Answer
a. $7614$
b. $n=4(i-1)+(j-1)=4i+j-5$
c. $r=(n\div 4)+1$ and $s=(n \mod 4)+1$
Work Step by Step
a. We count to see that $a_{22}$ is the sixth entry. Intuitively, we use the sum $7609+0$ to get the first entry, $7609+1$ to get the second, and, in general, $7609+(n-1)$ to get the memory location of the "nth" entry. Therefore, we have the place of $a_{22}$ as $7609+(6-1)=7609+5=7614$.
b. We let $L(a_{ij})$ designate the memory location of entry $a_{ij}$. We add one memory place for every column to the left and four memory places for every row above a given entry, beginning at $7609$. This yields the formula $L(a_{ij})=7609+n$$=7609+4(i-1)+(j-1)-5$, so we have $n=4(i-1)+(j-1)-5=4i+j-5$.

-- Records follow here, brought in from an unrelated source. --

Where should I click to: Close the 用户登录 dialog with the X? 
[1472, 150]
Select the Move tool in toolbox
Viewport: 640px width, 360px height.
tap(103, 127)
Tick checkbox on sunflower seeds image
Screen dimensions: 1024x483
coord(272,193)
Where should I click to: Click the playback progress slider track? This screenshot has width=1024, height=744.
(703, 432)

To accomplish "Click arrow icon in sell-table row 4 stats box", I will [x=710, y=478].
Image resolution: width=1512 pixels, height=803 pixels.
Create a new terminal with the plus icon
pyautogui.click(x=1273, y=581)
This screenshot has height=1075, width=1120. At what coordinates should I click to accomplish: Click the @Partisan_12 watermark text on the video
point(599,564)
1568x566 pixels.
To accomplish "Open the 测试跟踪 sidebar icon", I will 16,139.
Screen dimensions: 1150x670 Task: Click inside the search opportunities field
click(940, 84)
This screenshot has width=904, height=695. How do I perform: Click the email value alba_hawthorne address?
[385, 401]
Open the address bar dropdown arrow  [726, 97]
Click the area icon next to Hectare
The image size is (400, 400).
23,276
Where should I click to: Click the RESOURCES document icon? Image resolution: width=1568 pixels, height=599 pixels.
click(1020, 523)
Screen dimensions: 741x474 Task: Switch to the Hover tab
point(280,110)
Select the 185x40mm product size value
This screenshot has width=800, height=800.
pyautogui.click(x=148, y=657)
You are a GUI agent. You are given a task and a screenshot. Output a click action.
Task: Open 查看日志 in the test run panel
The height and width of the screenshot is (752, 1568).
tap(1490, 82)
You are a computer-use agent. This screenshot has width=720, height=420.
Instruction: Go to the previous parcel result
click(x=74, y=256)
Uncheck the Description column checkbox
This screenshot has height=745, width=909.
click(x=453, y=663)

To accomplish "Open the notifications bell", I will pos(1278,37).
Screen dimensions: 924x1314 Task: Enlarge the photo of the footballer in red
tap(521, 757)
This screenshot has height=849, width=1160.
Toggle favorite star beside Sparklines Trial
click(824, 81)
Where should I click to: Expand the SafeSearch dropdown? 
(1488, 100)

c. If $a_{rs}$ is stored in memory location $7609+n$, then by the quotient-remainder theorem, $n=$$4(n\div\ 4) + (n\ mod\ 4)$$=4m+n$ for some unique values $m$ and $n$. However, $m$ and $n$ begin at zero, not one, so we let $r=m+1$ and $s=n+1$ to get the correct formulas. Note that we let $4$ be our divisor since each row has $4$ entries.